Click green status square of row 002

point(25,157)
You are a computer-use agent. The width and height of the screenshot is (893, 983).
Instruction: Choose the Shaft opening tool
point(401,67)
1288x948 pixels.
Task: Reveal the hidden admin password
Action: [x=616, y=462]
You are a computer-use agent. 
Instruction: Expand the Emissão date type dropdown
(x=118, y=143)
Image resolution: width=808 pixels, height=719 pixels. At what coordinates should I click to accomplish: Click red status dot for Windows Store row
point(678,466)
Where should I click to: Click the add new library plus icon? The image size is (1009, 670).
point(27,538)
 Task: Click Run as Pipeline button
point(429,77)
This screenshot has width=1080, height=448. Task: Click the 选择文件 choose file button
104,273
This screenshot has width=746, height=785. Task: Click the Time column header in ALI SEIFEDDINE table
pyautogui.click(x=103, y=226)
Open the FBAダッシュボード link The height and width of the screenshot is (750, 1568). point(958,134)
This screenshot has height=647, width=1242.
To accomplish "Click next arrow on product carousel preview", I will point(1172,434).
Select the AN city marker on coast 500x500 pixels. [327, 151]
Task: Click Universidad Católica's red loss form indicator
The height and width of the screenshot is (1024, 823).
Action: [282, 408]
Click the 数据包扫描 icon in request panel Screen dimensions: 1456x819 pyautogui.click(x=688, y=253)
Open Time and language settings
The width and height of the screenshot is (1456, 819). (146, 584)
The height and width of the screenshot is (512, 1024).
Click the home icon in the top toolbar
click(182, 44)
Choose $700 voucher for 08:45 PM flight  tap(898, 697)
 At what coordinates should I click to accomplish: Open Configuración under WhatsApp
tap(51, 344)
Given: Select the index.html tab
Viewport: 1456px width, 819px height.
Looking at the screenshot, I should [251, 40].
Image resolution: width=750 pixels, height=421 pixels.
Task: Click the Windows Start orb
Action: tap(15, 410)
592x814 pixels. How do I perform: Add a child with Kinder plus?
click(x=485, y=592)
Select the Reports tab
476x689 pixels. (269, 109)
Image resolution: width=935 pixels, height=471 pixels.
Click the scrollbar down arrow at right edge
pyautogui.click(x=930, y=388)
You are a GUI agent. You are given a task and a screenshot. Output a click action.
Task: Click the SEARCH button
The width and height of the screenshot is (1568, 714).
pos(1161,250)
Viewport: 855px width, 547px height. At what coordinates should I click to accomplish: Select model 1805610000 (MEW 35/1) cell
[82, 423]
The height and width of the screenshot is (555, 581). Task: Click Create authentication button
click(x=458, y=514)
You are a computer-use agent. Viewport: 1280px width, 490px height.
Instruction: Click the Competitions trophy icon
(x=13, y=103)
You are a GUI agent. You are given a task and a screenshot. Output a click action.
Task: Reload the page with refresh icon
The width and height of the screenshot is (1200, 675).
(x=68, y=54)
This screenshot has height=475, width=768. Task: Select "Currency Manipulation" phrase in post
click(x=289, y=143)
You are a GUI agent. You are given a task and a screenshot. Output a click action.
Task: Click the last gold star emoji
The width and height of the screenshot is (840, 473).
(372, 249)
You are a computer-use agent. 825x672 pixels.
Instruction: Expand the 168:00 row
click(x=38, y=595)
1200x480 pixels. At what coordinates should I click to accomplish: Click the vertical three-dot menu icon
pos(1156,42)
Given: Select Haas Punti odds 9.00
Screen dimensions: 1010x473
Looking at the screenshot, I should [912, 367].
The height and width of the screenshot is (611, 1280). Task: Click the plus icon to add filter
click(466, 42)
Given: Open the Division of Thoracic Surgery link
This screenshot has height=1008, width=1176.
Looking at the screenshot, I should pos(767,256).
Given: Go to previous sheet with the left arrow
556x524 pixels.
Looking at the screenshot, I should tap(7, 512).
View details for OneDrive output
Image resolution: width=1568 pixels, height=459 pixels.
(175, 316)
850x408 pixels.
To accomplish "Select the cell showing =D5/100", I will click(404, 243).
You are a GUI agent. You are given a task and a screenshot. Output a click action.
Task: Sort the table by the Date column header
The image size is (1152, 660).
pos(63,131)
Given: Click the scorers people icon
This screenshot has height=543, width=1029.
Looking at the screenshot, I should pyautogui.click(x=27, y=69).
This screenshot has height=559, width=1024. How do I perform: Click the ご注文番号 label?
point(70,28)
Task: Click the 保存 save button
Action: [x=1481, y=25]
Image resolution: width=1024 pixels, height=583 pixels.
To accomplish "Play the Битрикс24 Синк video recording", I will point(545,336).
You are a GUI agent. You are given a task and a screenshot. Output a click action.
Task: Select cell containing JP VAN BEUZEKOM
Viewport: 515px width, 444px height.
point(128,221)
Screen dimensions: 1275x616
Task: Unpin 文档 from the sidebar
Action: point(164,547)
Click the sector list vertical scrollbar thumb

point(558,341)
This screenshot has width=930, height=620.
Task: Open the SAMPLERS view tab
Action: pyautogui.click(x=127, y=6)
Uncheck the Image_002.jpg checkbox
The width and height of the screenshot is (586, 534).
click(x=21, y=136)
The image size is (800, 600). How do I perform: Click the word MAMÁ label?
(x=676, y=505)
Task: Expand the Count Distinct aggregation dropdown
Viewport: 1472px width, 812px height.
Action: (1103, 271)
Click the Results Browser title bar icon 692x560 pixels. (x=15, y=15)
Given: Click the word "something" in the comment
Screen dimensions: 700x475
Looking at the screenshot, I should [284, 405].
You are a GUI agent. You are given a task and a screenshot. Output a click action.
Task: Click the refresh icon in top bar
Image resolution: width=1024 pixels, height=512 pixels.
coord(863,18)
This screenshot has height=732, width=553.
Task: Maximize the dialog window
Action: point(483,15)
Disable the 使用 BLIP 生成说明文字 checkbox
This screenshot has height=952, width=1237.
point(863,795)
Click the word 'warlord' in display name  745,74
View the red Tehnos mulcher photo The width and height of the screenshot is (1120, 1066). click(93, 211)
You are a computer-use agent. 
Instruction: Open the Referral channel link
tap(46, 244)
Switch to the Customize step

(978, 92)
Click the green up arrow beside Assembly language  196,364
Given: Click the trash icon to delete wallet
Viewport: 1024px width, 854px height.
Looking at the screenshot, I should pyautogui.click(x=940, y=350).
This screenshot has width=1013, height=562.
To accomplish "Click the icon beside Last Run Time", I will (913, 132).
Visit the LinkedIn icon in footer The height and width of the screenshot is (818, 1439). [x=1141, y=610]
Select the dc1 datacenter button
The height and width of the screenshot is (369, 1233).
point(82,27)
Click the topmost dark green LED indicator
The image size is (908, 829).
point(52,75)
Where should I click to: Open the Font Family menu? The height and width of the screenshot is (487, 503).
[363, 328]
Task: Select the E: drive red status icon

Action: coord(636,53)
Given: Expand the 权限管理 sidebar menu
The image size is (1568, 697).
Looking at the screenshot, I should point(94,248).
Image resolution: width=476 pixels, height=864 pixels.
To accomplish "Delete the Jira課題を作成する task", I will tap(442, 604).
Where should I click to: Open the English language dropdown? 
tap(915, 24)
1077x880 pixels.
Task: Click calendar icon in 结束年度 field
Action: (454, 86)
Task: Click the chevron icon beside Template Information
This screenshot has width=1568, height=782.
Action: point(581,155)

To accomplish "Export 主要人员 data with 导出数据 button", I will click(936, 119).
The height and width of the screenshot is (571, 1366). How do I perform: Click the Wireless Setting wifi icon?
==================================================
▶ [TASK PROMPT]: In the entries above, find lines with "will" and copy each.

▶ [TASK RESPONSE]:
To accomplish "Click next arrow on product carousel preview", I will point(1172,434).
To accomplish "Select the cell showing =D5/100", I will click(404, 243).
To accomplish "Play the Битрикс24 Синк video recording", I will point(545,336).
To accomplish "Click the icon beside Last Run Time", I will (913, 132).
To accomplish "Delete the Jira課題を作成する task", I will tap(442, 604).
To accomplish "Export 主要人员 data with 导出数据 button", I will click(936, 119).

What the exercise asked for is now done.